Frost & Sullivan expects growth of 6 to 10% in the building paints market between 2007 and 2010, and states that heightened customer awareness about products will lead to intense competition.

“The 2010 World Cup coupled with rising economic growth and a general increase in building maintenance has led to surging demand for building paints,” Frost & Sullivan research analyst Cornelis van der Waal notes.

“In addition, fierce local competition is keeping prices stable, making paint more affordable for end users. As a result, paint manufacturers now have an exceptional opportunity to boost market share and revenues.”

This enhanced demand will however taper off over the long-term and market entrants will have to move swiftly to capitalise on existing opportunities.

The company states that manufacturers who want to launch operations in South Africa will have to consider increased price competitiveness, improved production processes and compliance with local and national health and safety standards.

Meanwhile, existing manufacturers “will have to creatively solve issues centred on health and safety as well as ensure black economic empowerment compliance in a market where the government is a major end user,” the report states.
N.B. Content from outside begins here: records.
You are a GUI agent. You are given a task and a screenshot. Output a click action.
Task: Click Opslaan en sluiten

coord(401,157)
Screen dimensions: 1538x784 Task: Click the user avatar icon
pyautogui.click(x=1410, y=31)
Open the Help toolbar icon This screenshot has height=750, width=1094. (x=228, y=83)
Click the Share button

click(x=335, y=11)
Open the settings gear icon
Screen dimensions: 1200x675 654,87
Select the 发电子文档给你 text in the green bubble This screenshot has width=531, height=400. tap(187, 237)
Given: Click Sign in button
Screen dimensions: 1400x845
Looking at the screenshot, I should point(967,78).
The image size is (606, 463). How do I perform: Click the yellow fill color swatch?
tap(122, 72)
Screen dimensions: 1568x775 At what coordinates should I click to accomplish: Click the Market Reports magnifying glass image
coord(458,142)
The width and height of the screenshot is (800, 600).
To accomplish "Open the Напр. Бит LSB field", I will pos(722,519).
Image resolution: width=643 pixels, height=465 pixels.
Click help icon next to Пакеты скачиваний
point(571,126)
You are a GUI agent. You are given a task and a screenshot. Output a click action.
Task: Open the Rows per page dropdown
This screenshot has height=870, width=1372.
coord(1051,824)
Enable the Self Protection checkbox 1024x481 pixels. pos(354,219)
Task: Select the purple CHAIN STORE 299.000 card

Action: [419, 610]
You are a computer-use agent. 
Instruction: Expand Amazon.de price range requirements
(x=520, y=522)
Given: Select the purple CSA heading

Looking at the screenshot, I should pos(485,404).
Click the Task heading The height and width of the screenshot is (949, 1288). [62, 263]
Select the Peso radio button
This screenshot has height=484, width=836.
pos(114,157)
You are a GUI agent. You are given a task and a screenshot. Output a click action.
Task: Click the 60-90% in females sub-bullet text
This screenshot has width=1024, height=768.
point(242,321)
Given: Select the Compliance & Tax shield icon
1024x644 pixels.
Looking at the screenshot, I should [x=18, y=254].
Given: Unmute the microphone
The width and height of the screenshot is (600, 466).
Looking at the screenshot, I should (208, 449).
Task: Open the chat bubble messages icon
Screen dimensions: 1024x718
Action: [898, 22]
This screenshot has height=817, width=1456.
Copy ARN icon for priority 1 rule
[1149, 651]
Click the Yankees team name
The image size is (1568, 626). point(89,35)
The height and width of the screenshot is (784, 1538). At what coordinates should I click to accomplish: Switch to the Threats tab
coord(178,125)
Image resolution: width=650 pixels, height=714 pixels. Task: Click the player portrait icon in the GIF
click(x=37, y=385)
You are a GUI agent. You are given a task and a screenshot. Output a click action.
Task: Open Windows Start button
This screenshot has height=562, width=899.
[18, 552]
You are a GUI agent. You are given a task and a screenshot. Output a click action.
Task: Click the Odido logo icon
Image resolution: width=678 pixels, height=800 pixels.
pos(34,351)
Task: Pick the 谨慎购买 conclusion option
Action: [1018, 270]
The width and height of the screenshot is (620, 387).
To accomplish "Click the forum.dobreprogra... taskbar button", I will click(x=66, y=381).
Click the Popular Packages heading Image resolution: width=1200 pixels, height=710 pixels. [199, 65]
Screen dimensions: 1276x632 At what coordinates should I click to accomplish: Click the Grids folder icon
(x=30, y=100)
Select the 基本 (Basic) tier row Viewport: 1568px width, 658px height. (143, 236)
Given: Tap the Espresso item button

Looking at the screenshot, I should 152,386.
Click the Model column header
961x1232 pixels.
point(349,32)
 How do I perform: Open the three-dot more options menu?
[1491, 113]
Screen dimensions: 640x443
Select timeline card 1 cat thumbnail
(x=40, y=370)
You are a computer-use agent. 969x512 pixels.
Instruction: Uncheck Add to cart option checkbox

The report points out that at present, many paint companies are unable to expand at the rate of current demand primarily due to legislative changes, growing customer awareness about health hazards as well as a reduction in skills in the local market.

In addition, competition is intensifying with the entry of small participants into a market that has been long dominated by a few big players, while manufacturers also have to take an environmental stand.

“South African customers, though not as aware as their European counterparts, are increasingly conscious that lead in paint is dangerous,” states Van der Waal.

“In addition, there has been increased demand for low VOC (volatile organic compounds) paints, particularly in the expanding DIY (do-it-yourself) category.”

Frost & Sullivan expects this trend to continue and manufacturers with “older technology” will have to invest in newer production methods in order to maintain and expand market share.